常用的檢測方法為使用特異性抗體，通過熒光灶試驗(FFA)、空斑試驗或細胞培養半數感染量(CCID50)等來實現，但是這些方法均涉及特異性抗體制備困難、操作復雜且要求高、耗時長、主觀性大、通量小等不足，不利于多價疫苗產品的精準配制和生產全過程的質量控制。空斑試驗被認為是測定病毒感染性的金標準，但它耗時、勞力密集，且需要每種病毒的適宜細胞系和空斑形成。

相比之下，qPCR是一種簡單的、高通量的測定純化病毒樣本中病毒顆粒數的方法。基于核酸的定量檢測方法具有試劑材料可及性強、可操作性強、一致性高、耗時短、通量大、結果更加客觀等優點，已經成功應用于甲型肝炎、腮腺炎病毒疫苗、AAV基因治療藥物等。

如MSD RotaTeq（口服輪狀病毒疫苗）使用的就是基于細胞感染的核酸定量檢測方法（qPCR法），但由于疫苗毒株不同，基因序列不同，細胞感染特點也不同，該方法需要針對不同疫苗毒株進行不同設計。

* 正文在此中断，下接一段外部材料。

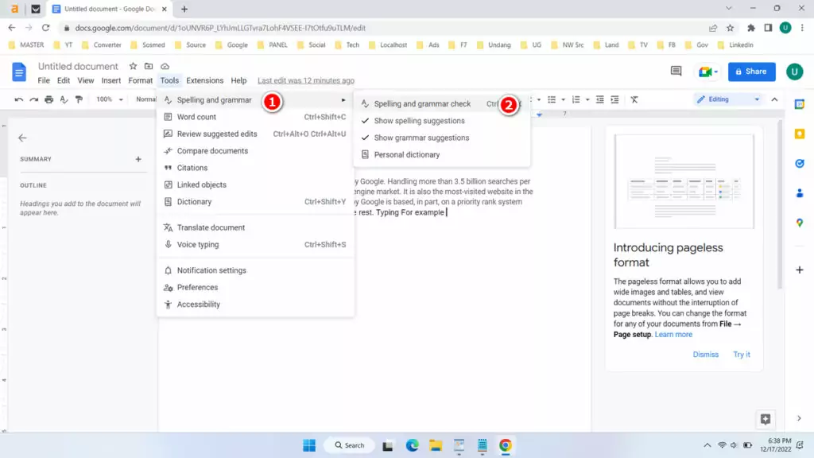
Task: Increase paragraph indent
Action: (614, 99)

AAV（腺相關病毒）基因治療藥物因其“一次給藥，終身治愈”的特點，發展勢頭的強勁自不必多說，因此AAV藥物的質量控制（鑒別，純度，含量與效價）至關重要。由于其生物學滴度的測定仍很繁瑣，不同實驗室使用各自的方法和參照，這些都會影響rAAV在臨床上的應用，因此qPCR法因其優勢在AAV檢測中應用更為廣泛。